First home buyers purchasing newly constructed homes that meet State energy efficiency and sustainability standards will still be eligible for the existing $7,000 grant.

Accordingly we can summarise the position as follows:

NSW Government First Home Owner Grant7,000
Federal Government First Home Owners Boost14,000
NSW Government New Home Buyers Supplement3,000
Total Grant’s available24,000

NSW Government Stamp Duty Concession17,990
$41,990

There are substantial penalties for knowingly making false or misleading statements in connection with an application for any of the above benefits.

Some concessions are still available for eligible purchasers where a property is purchased jointly and one party is ineligible for the concession.

This initiative together with the state government’s first home buyers stamp duty concessions for acquisitions up to $500,000 (representing a potential saving of $17,990) is envisaged to bring more home buyers into the market and boost economic activity generally.

• New Training Places will be created at a cost of $187 million.

This measure will double the Productivity Places Program numbers from 57,000 to 113,000.

• The Nation Building Program of the federal government will be fast tracked.

Key areas to be of focus include

  • Education and Research
  • Health and Hospitals
  • Transport and Communications

THE NSW MINI BUDGET

On November 11, 2008 key changes to state government taxes and charges were announced as part of the NSW Mini Budget:

• Share transfer duty will now be abolished from July 1, 2012 instead of the previously announced January 1, 2009.

• Mortgage duty on business loans to be abolished from July 1, 2012 instead of the previously announced July 1, 2009.

• Transfer duty on business assets to be abolished on July 1, 2012 instead of the previously announced January 1, 2011.

• Land Tax will increase for the 2009 land tax year (in respect of land owned at December 31, 2008) to a new marginal rate of 2% for land owners with total taxable land holdings above $2.25million. Land below the premium threshold will continue to be taxed at 1.6% above the $368,000 threshold.

Nominal duties will also increase from January 1, 2009. Duplicates and transfers will increase from $2 each to $10 each. Change of trustee from $10 to $50 each and initial settlement of trust deeds to increase from $200 to $500 each.

• Mining royalties to increase from January 1, 2009 as follows:

  • From 7% to 8.2% for open cut mining.
  • From 6% to 7.2% for underground mining.
  • From 5% to 6.2% for deep underground mining.

Those of you with a memory will recall that most of these state taxes and charges were to be abolished with the introduction of the GST which was on July 1, 2000, almost a decade ago!

State Payroll Tax Changes were recently announced. Currently payroll tax is levied at a rate of 6% on all salary wages and superannuation payments above the threshold of $50,000 per month or $600,000 annually. From January 1, 2009 the rate will drop to 5.75% and the annual threshold increased to $623,000.

• The Payroll Tax Incentive Scheme was introduced to assist new and existing businesses to establish and grow in locations where unemployment is above the state average.

The scheme provides a rebate to offset the payroll tax paid by eligible employers for employees working in eligible locations over a five year period.

The scheme assists

  • start-up businesses in their first year of operation
  • businesses relocating from interstate or overseas
  • businesses expanding their payroll and becoming liable to pay payroll tax for the first time.

It is not available to an employer or group who was liable for payroll tax in pervious years.

OTHER TAX MATTERS

• The Henry Review was commissioned by the federal government to review the “root and branch” of the Australian Tax System. While this review is only the start of the process the Henry Review has highlighted that Australia has at least 125 taxes and only 10 of these make up 90% of revenues collected.
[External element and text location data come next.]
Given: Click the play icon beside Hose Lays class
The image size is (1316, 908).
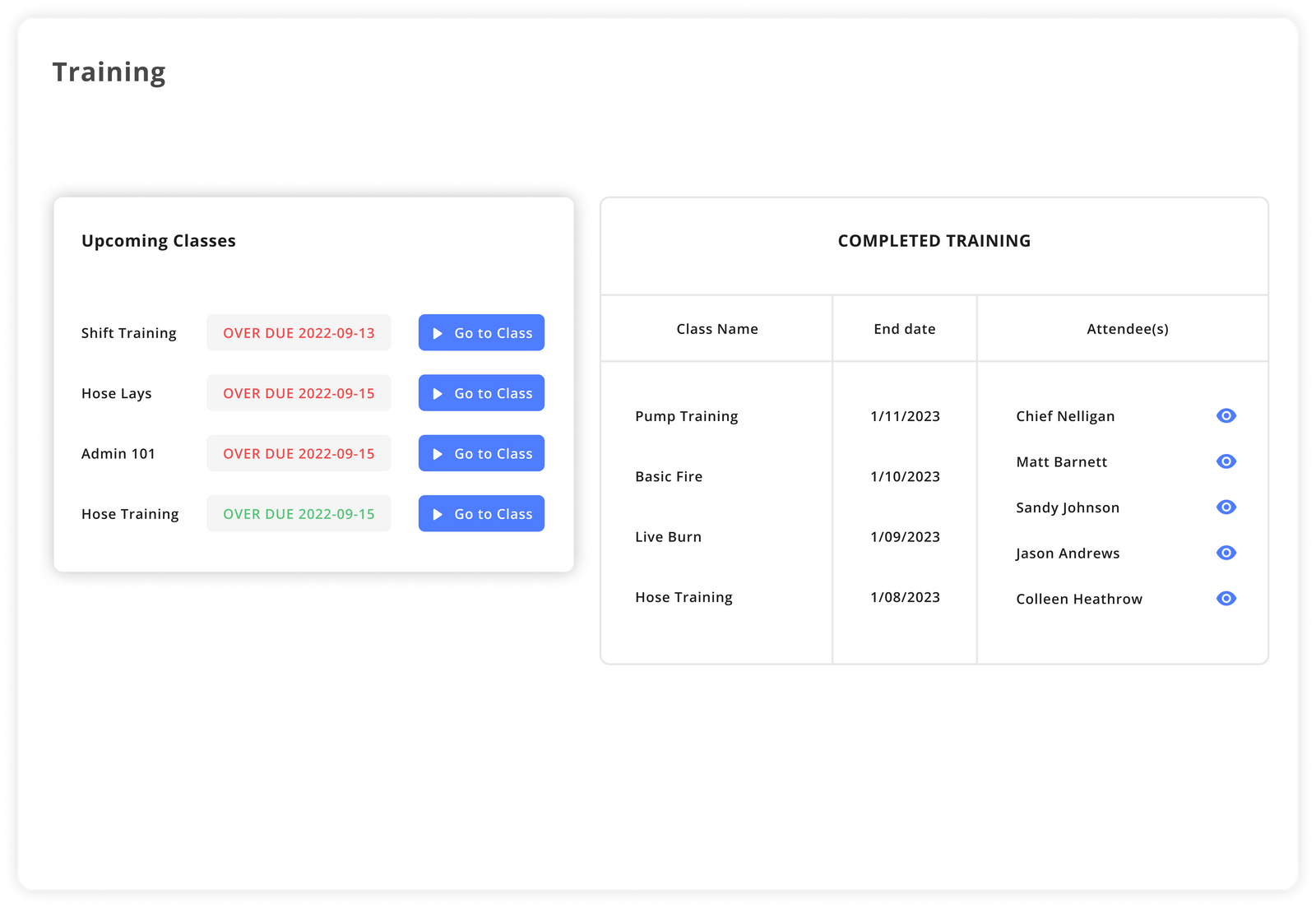Looking at the screenshot, I should (x=438, y=393).
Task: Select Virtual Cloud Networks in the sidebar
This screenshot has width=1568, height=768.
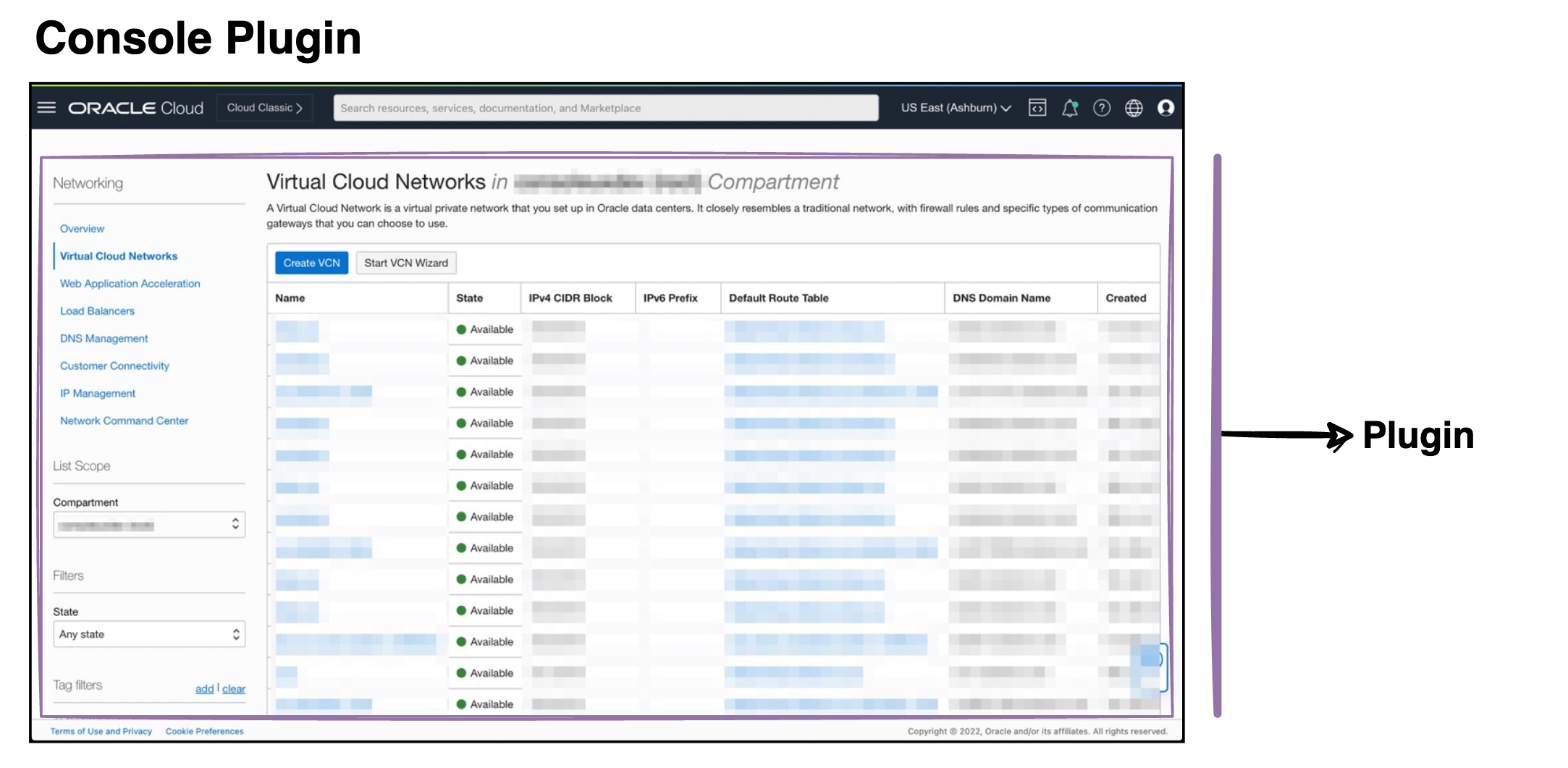Action: 119,256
• Land Tax Assessments for the 2009 land tax year (based on land holdings and valuations as at December 31, 2008) will issue from the office of State Revenue (OSR) over the next few months. Given the state of the property market land holders should review the OSR valuation and consider objecting if the value is completely off the mark.

• Finance & Interest Rates should be reviewed in these tough times. While the banks have passed on the majority of the Reserve Bank of Australia’s cut in official rates to the residential property market sector the same can not be said for commercial or business finance sector.

A review of a client’s finances prior to Christmas showed a 2% gap on a commercial property facility when compared to the available commercial bill rate. That gap has since dropped to 1.6% but that saving on a $3 million facility is generating an annual interest saving of $48,000.

Advice

Should you or a friend or colleague require some advice on these or any other matter please feel free to make an appointment.

Federal Budget 2009-2010

The Rudd/Swan Labor government handed down their second federal budget on May 12th, 2009 and we summarise the key points below:

  • Budget Deficit at an all time record high of $58 Billion or 4.9% of Gross Domestic Product (GDP).
  • Net Debt to reach a record $188 Billion by 2012-13. Remember Howard took over a $90 Billion deficit when he came to power. The Treasurer has forecast that this debt will be repaid by 2015-16.
  • Unemployment of 8.5% or one million people by 2010-11.
  • Concessional Superannuation Contribution Caps Reduced from July 1, 2009.

For individuals aged 50 and over the current limit of tax deductible contributions (or concessional) will be reduced from $100,000 to $50,000 per annum until 2011-12 and then to $25,000 per annum thereafter.

For individuals under age 50 the limit on tax deductible or concessional contributions will drop from July 1, 2009 from $50,000 per annum to $25,000 per annum.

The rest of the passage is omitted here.